◆ Passage to read:
Content starts

Transcription Tips & Tricks:
Page 1

Transcription Tips & Tricks:
Page 1

The next four pages have some very basic tips for medical transcription that we hope will help you.

Make sure your transcriber is in good repair

Clean and service your transcriber or computer regularly according to the owner's manual or have it serviced regularly at the dealer. Having your machine(s) serviced around the time of your birthday or some other easily remembered annual event is a good way to ensure you don't forget to get the servicing done.

Make sure you are comfortably seated

You should always try to find the very best chair you, or your employer can reasonably afford. If there are protests about the cost of a really good ergonomic chair (they can easily cost from US$ 399.00 to over US$1,000.00) remind your employer the cost involved if you do get work-related injuries caused by a poor chair. The cost of you going on medical leave will be much more detrimental to your employer than the initial cost of good ergonomic furniture. If you are a home-based transcriptionist, the same advice applies, buy the best ergonomically engineered furniture you can afford. Consider purchasing an ergonomic keyboard and/or ergonomic mouse to help relieve forearm, wrist, & finger pain. For the home-based worker it is a real necessity because if you can't transcribe, chances are you aren't earning any money. Most home-based workers do not have any kind of health or income insurance to rely on so must ensure they continue to have the ability to produce work. Following proper procedures to avoid work-related repetitive stress injury will ensure you have a long transcribing career. If you are not aware of these procedures, please check our copy of Microsoft's reference on ergonomics.

Content ends

Saved data entries
Content starts

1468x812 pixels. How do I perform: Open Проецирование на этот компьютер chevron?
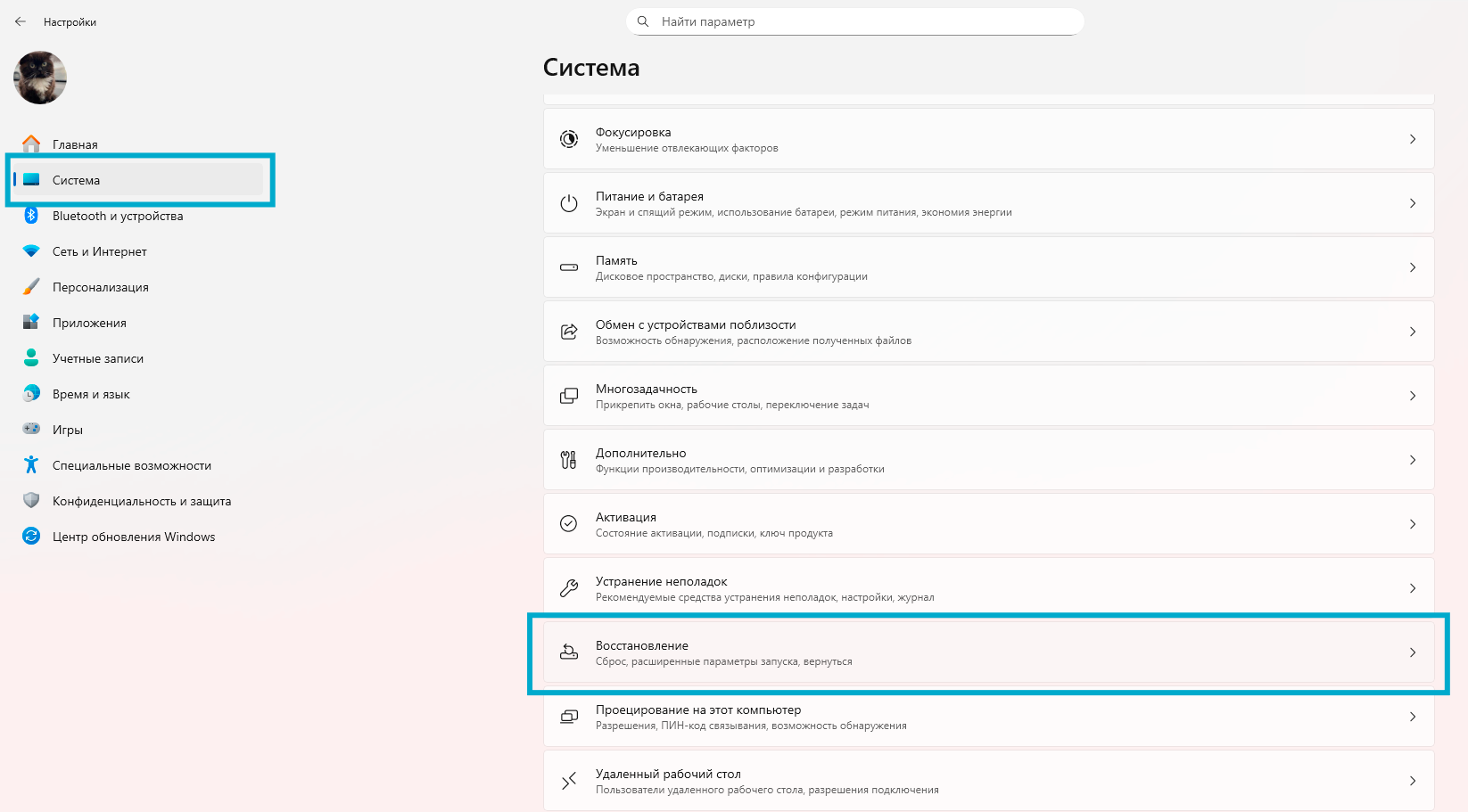[x=1412, y=717]
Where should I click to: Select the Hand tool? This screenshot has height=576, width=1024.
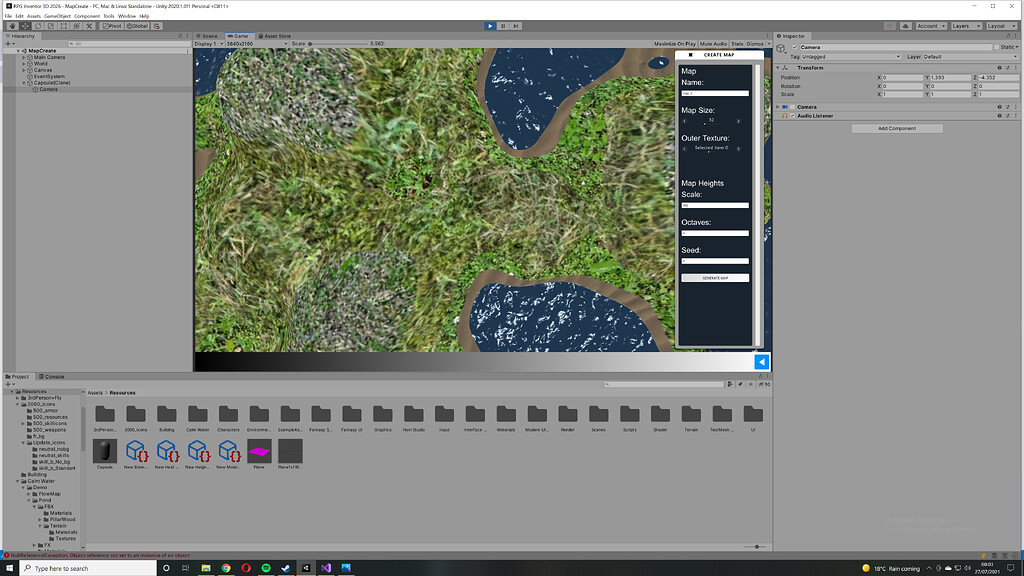[x=12, y=25]
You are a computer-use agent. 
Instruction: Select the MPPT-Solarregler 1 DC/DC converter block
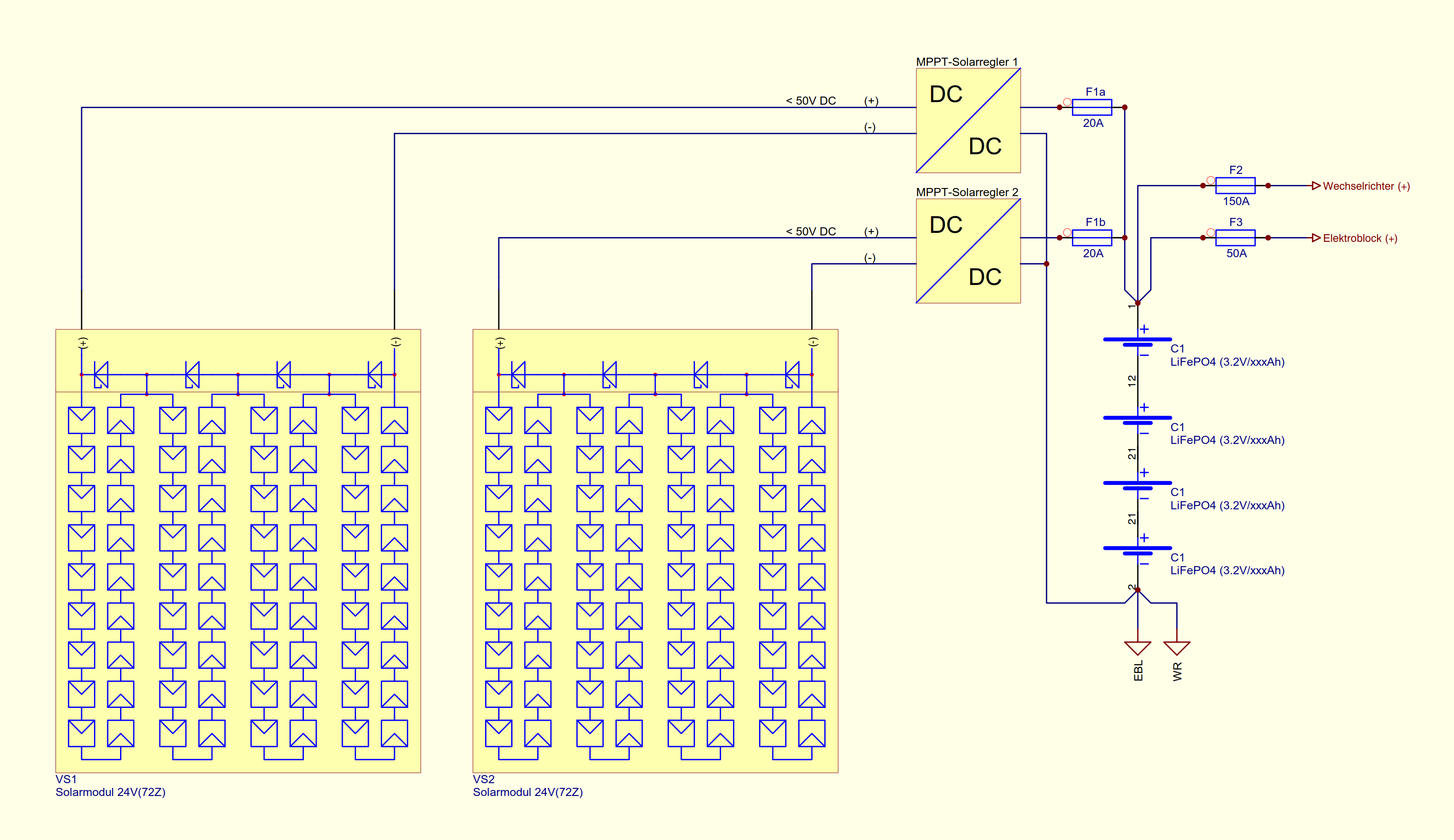coord(968,120)
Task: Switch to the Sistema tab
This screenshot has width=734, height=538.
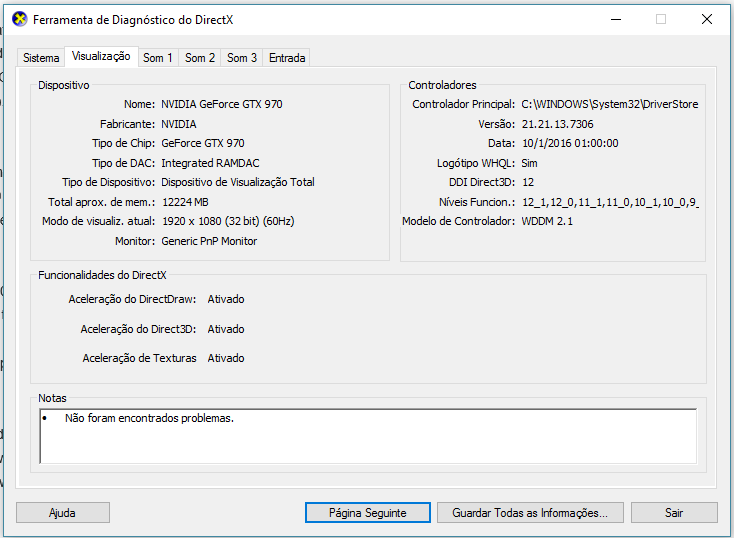Action: point(41,58)
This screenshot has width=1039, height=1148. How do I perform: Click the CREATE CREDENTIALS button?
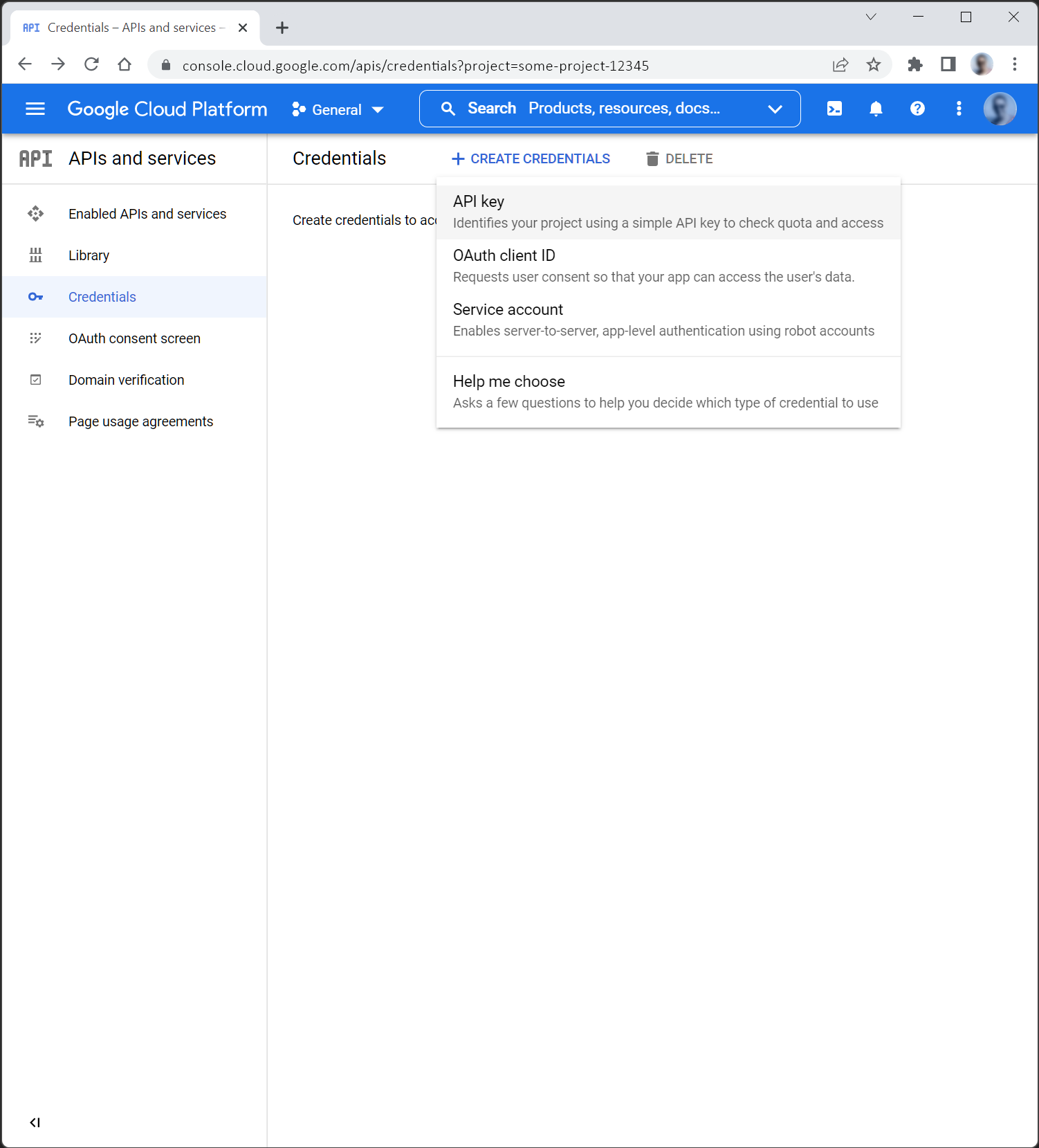[531, 159]
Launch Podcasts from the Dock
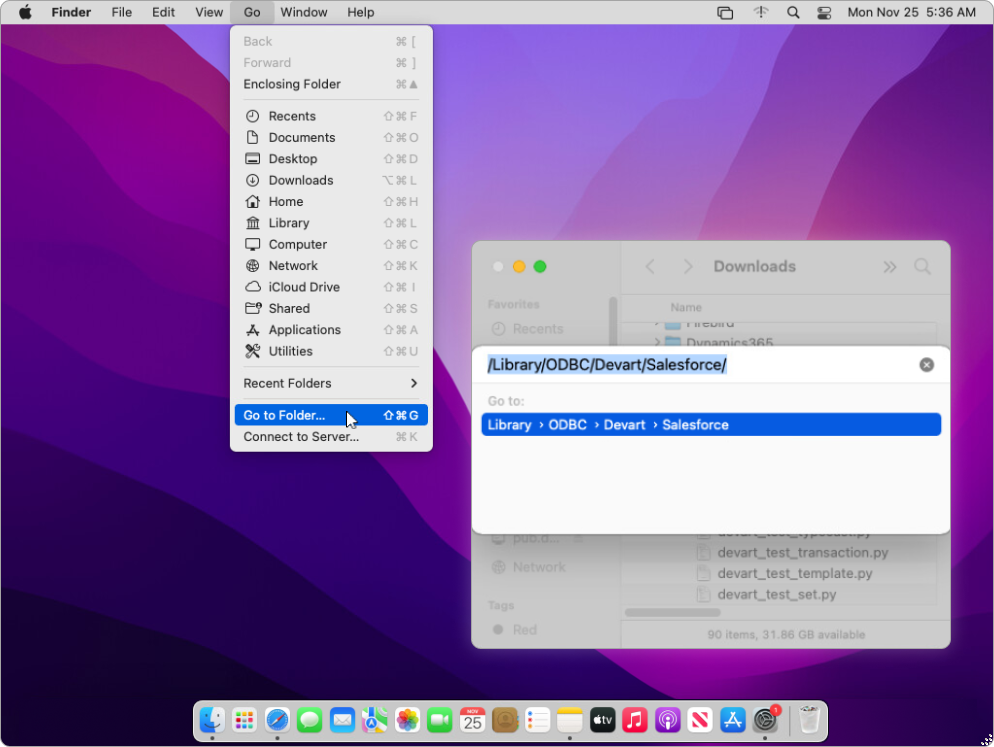This screenshot has width=994, height=747. click(668, 720)
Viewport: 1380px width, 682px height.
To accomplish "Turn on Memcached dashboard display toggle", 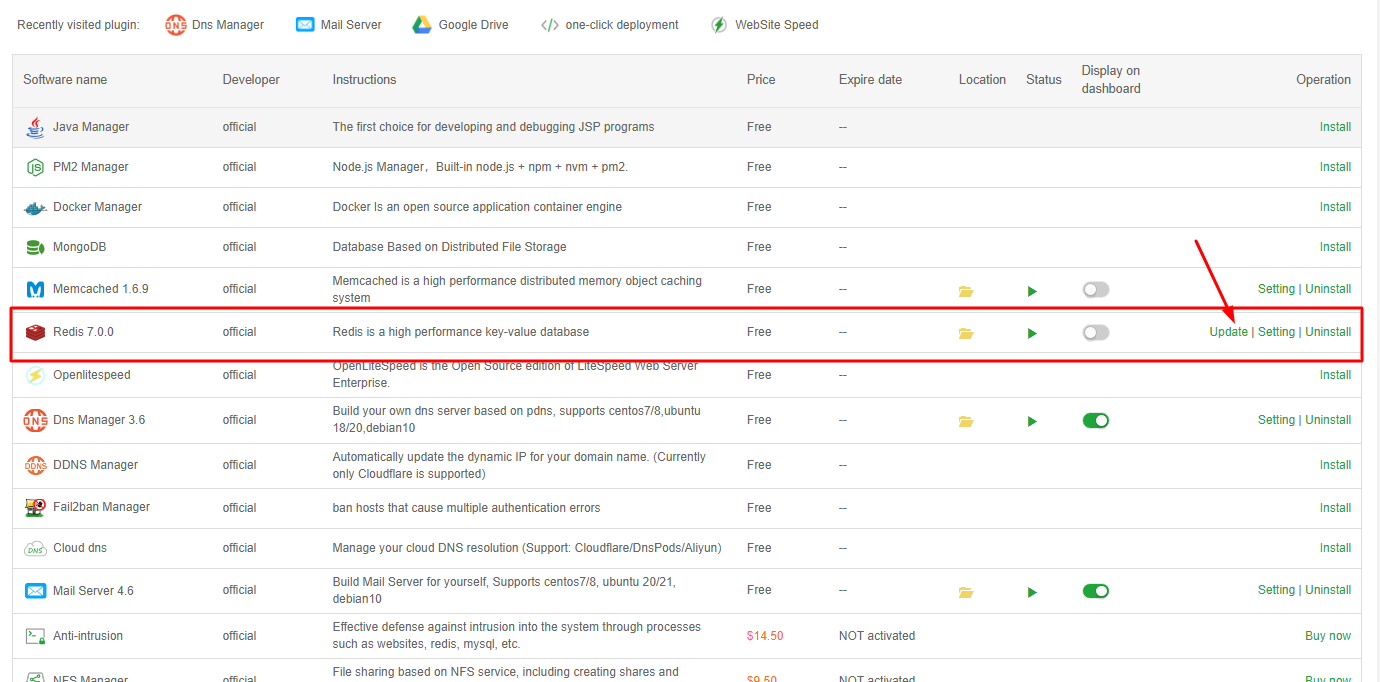I will pyautogui.click(x=1095, y=289).
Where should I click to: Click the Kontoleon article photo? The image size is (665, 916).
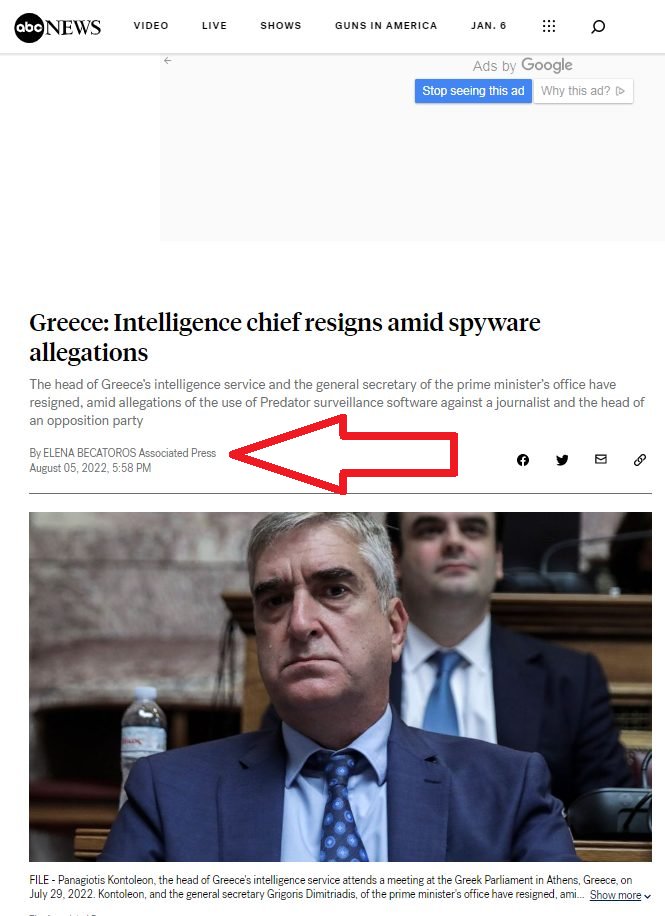[x=340, y=687]
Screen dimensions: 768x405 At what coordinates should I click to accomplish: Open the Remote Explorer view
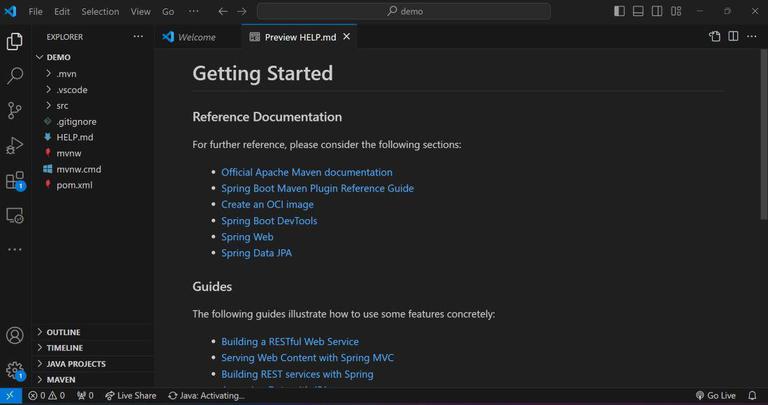tap(15, 215)
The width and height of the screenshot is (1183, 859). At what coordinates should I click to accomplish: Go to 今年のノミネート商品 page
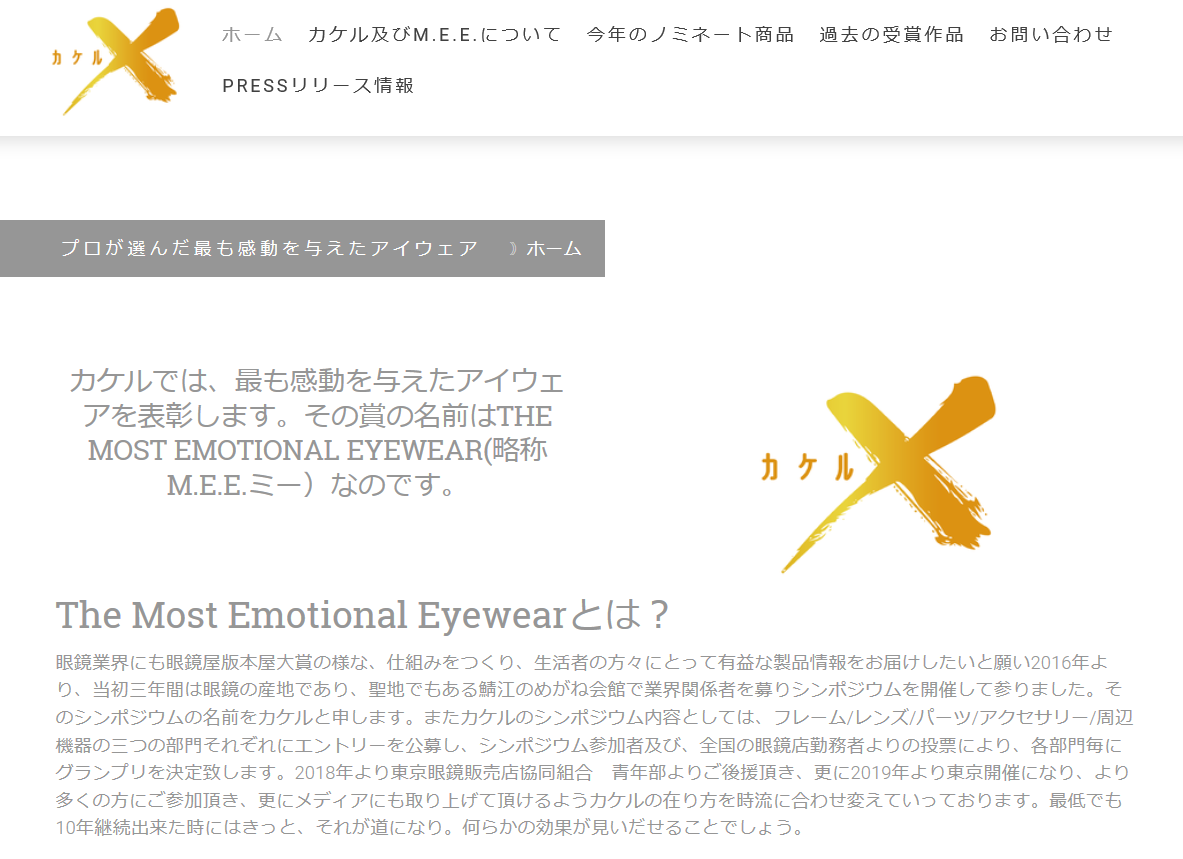[690, 35]
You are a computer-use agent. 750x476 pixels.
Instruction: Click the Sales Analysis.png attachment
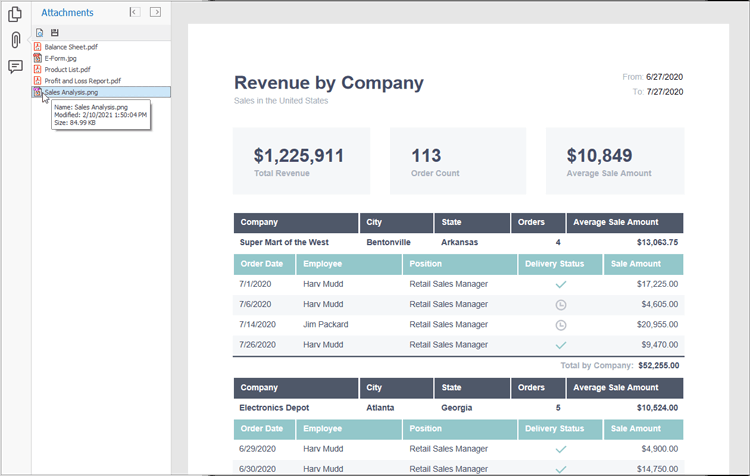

Content ends

Pick up the medical transcription tips text after its last sentence and continue it. The records are not needed for this work.

Try to keep your work environment quiet

Seasoned medical transcriptionists know how important it is to have their surroundings as quiet as possible. No doubt this is sometimes impossible, either because you work from home and have small children to contend with or maybe you are in a busy transcription pool with people coming and going. Fast, accurate transcription is most attainable when you can concentrate on the dictated words and virtually nothing else. While you are able to transcribe with ambient noise, speed and accuracy are almost always adversely affected. If you are working in a transcription pool, make sure your supervisor keeps regular "office traffic" away from your area. If your place of work does not have rules about a quiet zone for medical transcription, you may want to raise this idea with your supervisor or employer. Everyone will benefit from you being able to do your work in peace and quiet. If you work from home, you may find that doing work in the evening or through the night becomes the most productive time for you, if you can fit that kind of shift into your life. You may also find specific help from other transcriptionists who have to deal with noise and distractions by visiting Medword's Bulletin Board, MT Gab.